▶ _FRAGMENTO DE TEXTO_
################

Sonreír con toda la cara
Paula, aquella chica de ojos verdes y flequillo, tiene hoy 45 años, es dueña de un local de ropa y fan de los maratones. Hacía 33 años que no se veían, pero sabemos que las redes sociales hacen milagros.
Un día la buscó y la vio otra vez. Era la versión adulta de la misma que lo había enamorado. Amigos, likes y comentarios hasta que un día Paula fue al frente: lo invitó a un recital. Esa noche se enteró de que ella venía de una relación violenta y que tenía un hijo de 19 años.
“Nos reencontramos como amigos. La pasé a buscar lleno de temores. ¡Treinta y tres años sin vernos! ¿De qué íbamos a charlar? Pero desde el minuto cero hubo una confianza mágica y química, como si nunca hubiésemos dejado de vernos”, cuenta con voz de adolescente. “Los dos sentimos que nos estábamos preparando para llegar a esta relación. Hoy nos vemos desde el punto de vista del amor bien entendido. No vivimos juntos ni lo tenemos pensado todavía porque ella vive con su hijo que estudia odontología. Tenemos muchos amigos, salimos y compartimos. Hay confianza total. No existen los celos. Me llevo muy bien con su hijo, pero cuidamos la intimidad de su familia y la relación. No me quedo a dormir en su casa, respeto sus espacios. A veces, salimos los tres juntos y hasta hemos pensado en irnos de vacaciones con él y su novia. Queremos ir armando una familia ensamblada funcional”.
Héctor no tiene hijos, pero es algo que ya descartó. Hoy le importa más tener una buena relación de pareja como la que disfruta con Paula: “Ella no puede tener hijos, no solo por la edad sino porque le extirparon el útero. Además, creo que sería egoísta por mi parte pretender tener hijos a mi edad”.

################

▶ _DATOS DE ORIGEN_
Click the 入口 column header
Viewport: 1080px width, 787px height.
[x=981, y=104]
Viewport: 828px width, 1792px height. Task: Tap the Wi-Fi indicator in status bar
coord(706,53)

################

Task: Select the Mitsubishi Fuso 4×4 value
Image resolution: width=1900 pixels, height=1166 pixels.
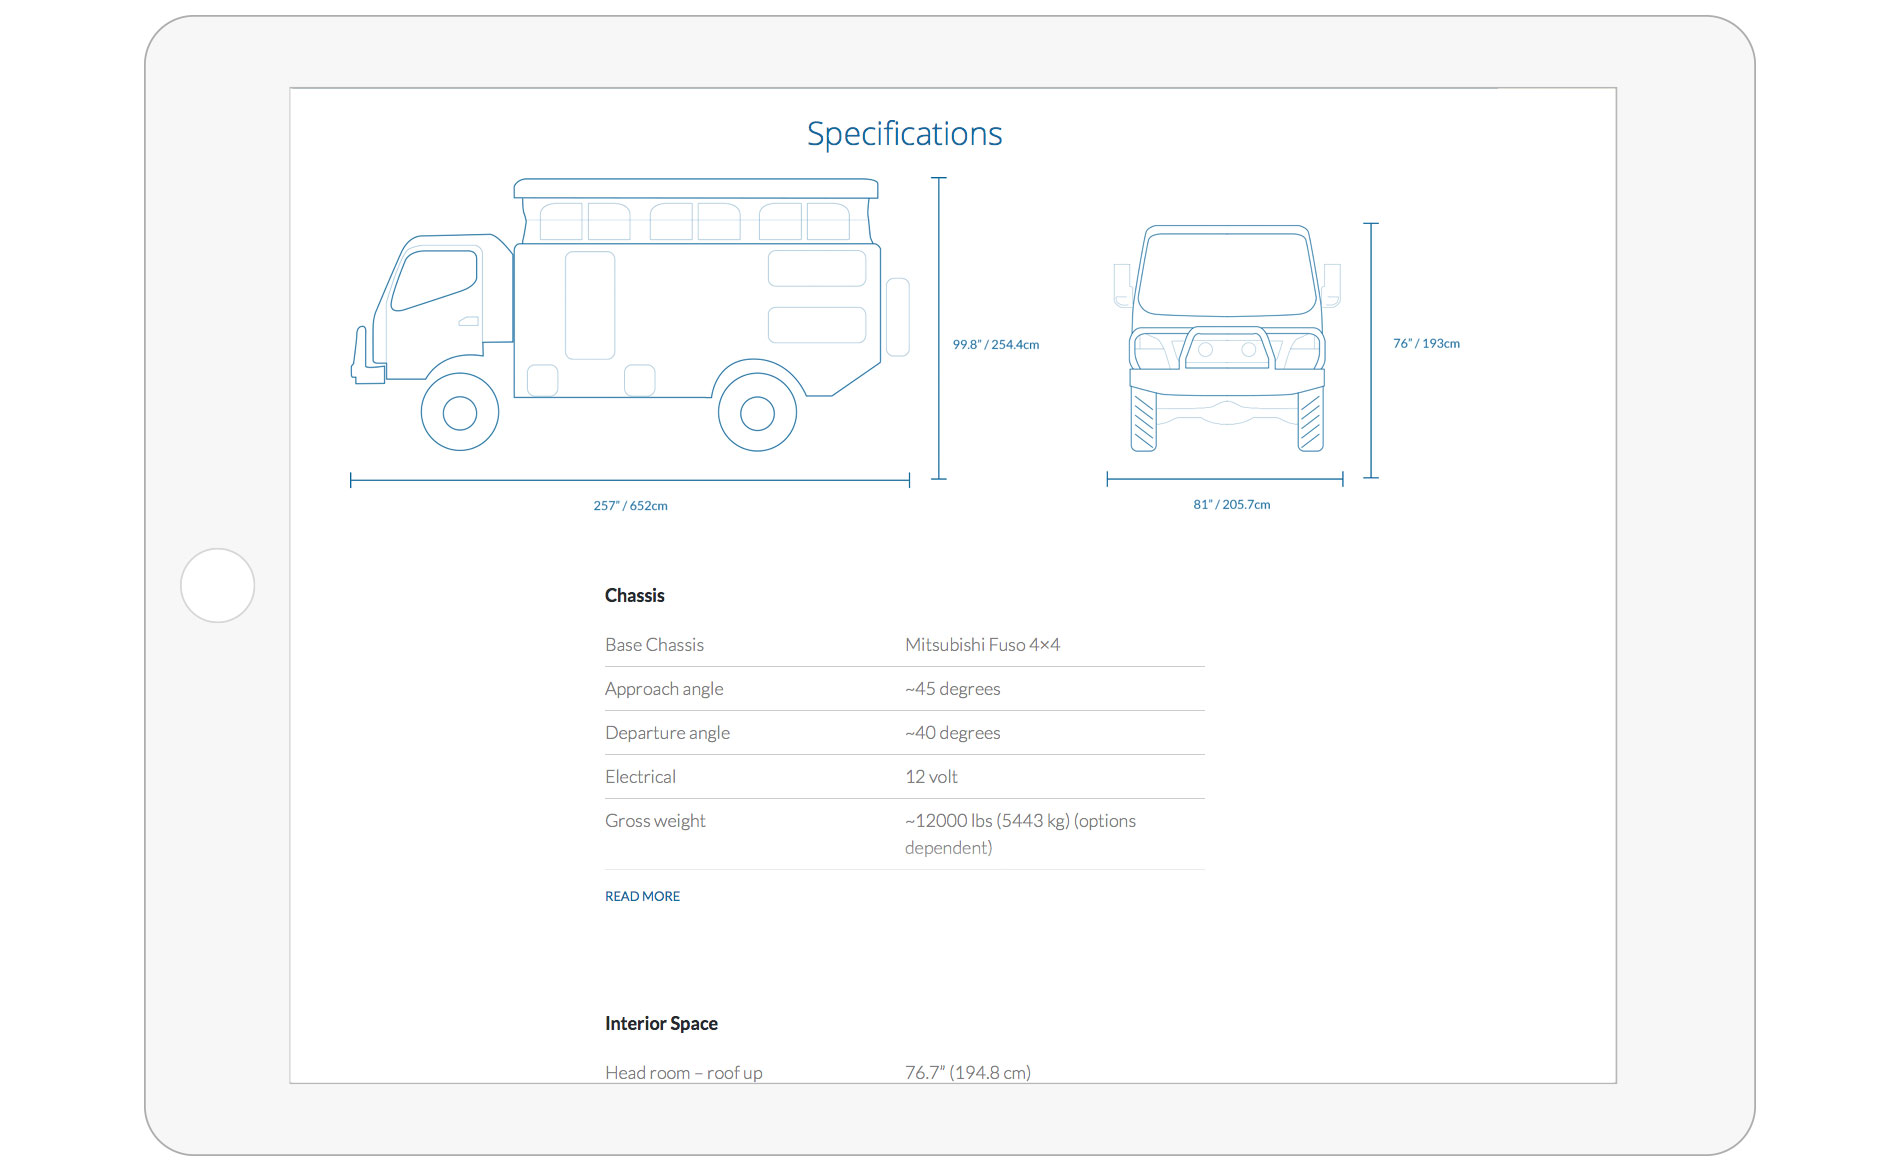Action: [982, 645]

################

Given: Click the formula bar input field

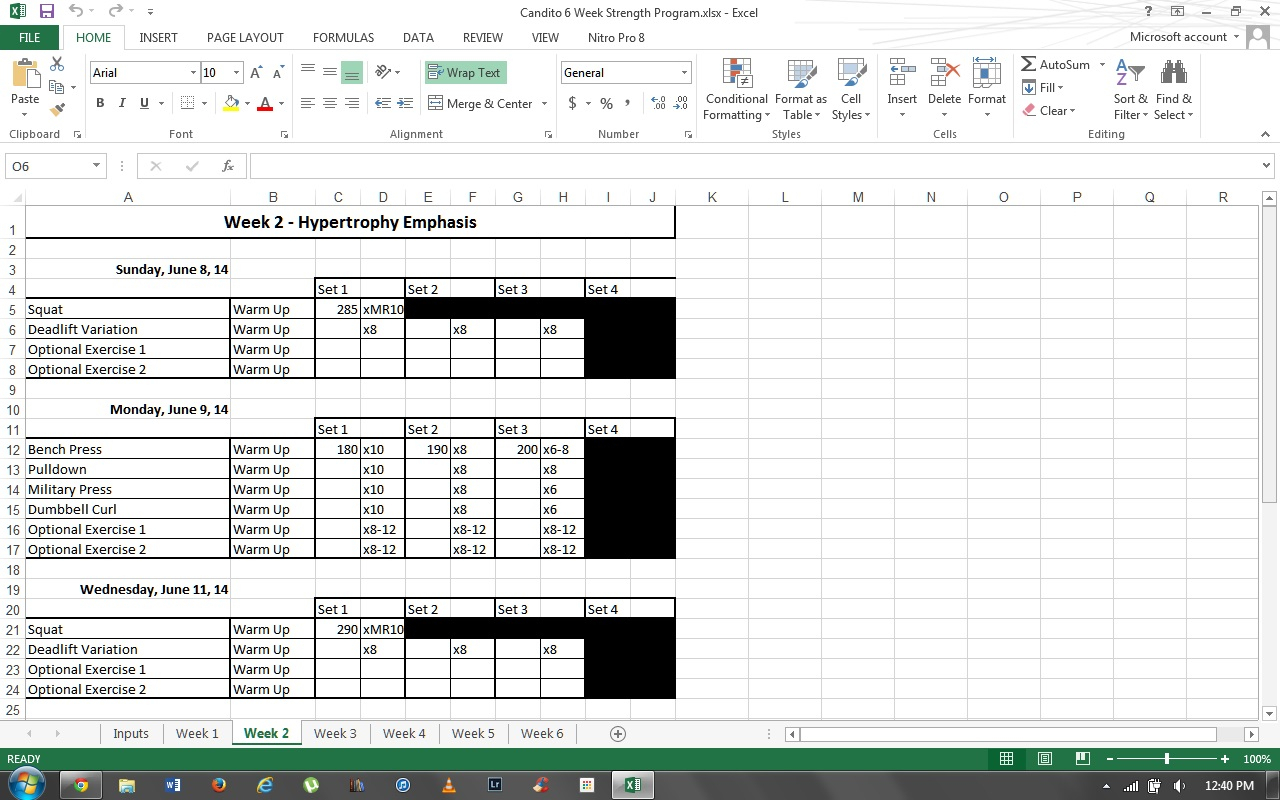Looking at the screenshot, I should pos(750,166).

################

▶ _ACCIONES REQUERIDAS_
- 1) Enumere cada cantidad de años distinta que se menciona en el texto sobre el reencuentro de Héctor y Paula e indique a qué se refiere cada una.
- 2) Continúe el texto sobre el reencuentro de Héctor y Paula a partir del punto en que termina.

▶ _LISTA DE RESPUESTAS_
- 1)
- 45 años: la edad actual de Paula.
- 33 años: el tiempo que estuvieron sin verse, también escrito "Treinta y tres años".
- 19 años: la edad del hijo de Paula.

- 2)
Héctor cuenta que su padre rehízo su vida con una buena mujer que lo aconseja como una madre. Las cosas se acomodaron en el tablero de su vida. Se siente pleno y feliz. “Con mi pareja anterior estaba dejando de ser yo. Pasaban meses y meses sin tener relaciones. Me había convertido en una persona asexuada. Había perdido mi personalidad. Ella me estaba cooptando y yo la justificaba por la muerte de su hija. Tenía miedos y no sabía cómo salir de dónde estaba. Por suerte la terapia me salvó y encontré al amor de mi vida. Estoy maravillado. Es la oportunidad del gran amor, después de todo lo malo que atravesamos. Sin coacciones, con libertad. Y no hablo de una pareja abierta, no me malinterpretes, hablo de poder ser una persona independiente y en pareja. Nos vamos eligiendo todos los días. Después de lo vivido, para mí esto es magia. No me imagino mi vida sin ella. Ojalá que sea para siempre”.
¿Casamiento? “Antes decía que ni loco me casaba. Hoy te digo que sí, que me encantaría casarme con Paula. Y, cuando se dé, podríamos convivir. No sé cómo sigue, pero somos felices”.
La mejor definición de cómo está Héctor hoy se la dio una amiga, la misma que le recomendó hacer terapia: “Vos antes te reías con la mitad de la cara, ahora sonreís entero”.